Appreso del ritorno a Napoli dei Borboni, Murat si rifugiò in Corsica. Qui viene raggiunto da una folta schiera di seguaci che lo convinsero di intraprendere una spedizione verso Napoli in quanto nella città erano forti i sentimenti verso di lui. Ma la vecchia popolarità di Murat si era spenta così velocemente come si era venuta a creare. Sbarcato a Pizzo di Calabria dopo che gran parte dei suoi uomini erano morti durante la traversata a causa di una tempesta, venne catturato e imprigionato da un capitano borbonico di nome Trentacapilli. Giunta la notizia al re Ferdinando, venne nominata una commissione che lo avrebbe giudicato di lì a poco. Fu condannato come nemico pubblico con lo stesso processo con cui lo stesso Murat aveva condannato numerosi briganti e sostenitori dei Borboni. Portato davanti al plotone di esecuzione la sera del 13 Ottobre 1815 egli seppe uscire di scena, fiero e a testa alta, con la frase: “Sauvez ma face — visez mon cœur — feu!”, che sottolineava tutto il suo spirito di combattente e di soldato modello. Della sua morte Napoleone espresse una sentenza lapidaria, criticandolo di aver tentato di conquistare un regno con poche decine di uomini quando non era riuscito a mantenerlo con migliaia.

 

Con la morte di Murat trionfava la restaurazione nel Mezzogiorno e si chiudeva la parentesi che lo aveva visto stretto nella morsa dei due blocchi inglese e francese.

 

 

Riferimenti bibliografici:

 

Capra C., Storia Moderna 1492-1848, Milano 2011.

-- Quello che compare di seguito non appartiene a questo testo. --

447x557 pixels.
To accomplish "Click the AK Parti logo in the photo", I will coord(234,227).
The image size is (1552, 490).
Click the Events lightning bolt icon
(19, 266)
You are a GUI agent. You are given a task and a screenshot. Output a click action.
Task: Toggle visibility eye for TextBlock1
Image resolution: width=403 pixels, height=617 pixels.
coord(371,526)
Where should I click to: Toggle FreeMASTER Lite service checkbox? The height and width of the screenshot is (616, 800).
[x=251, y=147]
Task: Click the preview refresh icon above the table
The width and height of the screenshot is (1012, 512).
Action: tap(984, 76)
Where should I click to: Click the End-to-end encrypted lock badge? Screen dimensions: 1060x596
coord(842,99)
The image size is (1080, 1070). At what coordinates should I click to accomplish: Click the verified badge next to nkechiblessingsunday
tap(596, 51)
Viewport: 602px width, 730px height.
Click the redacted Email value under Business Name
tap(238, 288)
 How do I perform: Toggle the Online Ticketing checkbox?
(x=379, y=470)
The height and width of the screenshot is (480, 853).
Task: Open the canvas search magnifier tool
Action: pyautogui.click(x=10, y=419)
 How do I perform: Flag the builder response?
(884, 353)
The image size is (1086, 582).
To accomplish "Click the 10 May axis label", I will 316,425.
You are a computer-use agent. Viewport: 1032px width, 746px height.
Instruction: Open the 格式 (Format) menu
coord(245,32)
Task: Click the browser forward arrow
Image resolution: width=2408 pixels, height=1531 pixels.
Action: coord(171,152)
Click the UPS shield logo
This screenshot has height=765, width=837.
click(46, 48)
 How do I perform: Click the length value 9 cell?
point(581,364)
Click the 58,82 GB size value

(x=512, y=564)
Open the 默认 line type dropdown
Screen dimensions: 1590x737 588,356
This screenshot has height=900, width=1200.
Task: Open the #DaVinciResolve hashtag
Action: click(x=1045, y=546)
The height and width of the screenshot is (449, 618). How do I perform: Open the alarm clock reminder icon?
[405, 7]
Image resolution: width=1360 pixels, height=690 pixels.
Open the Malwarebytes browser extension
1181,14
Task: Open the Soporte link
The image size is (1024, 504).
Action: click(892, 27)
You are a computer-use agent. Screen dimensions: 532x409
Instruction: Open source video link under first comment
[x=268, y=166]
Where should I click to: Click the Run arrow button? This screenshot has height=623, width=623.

Coletti A., La Regina di Napoli. La vita appassionata di Maria Carolina protagonista di splendori e miserie del settecento napoletano, Novara 1986.

Crisantino A., Breve storia della Sicilia. Le radici antiche dei problemi di oggi, Trapani 2012.

D’Andrea D., Nel decennio inglese 1806-1815. La Sicilia nella politica britannica dai «Talenti» a Bentinck, Rubettino 2008

Iachello E., La riforma dei poteri locali nel primo ottocento in Storia della Sicilia. Dal Seicento a Oggi, a cura di F. Benigno e Giarrizzo G., Vol. 2, Roma 2003.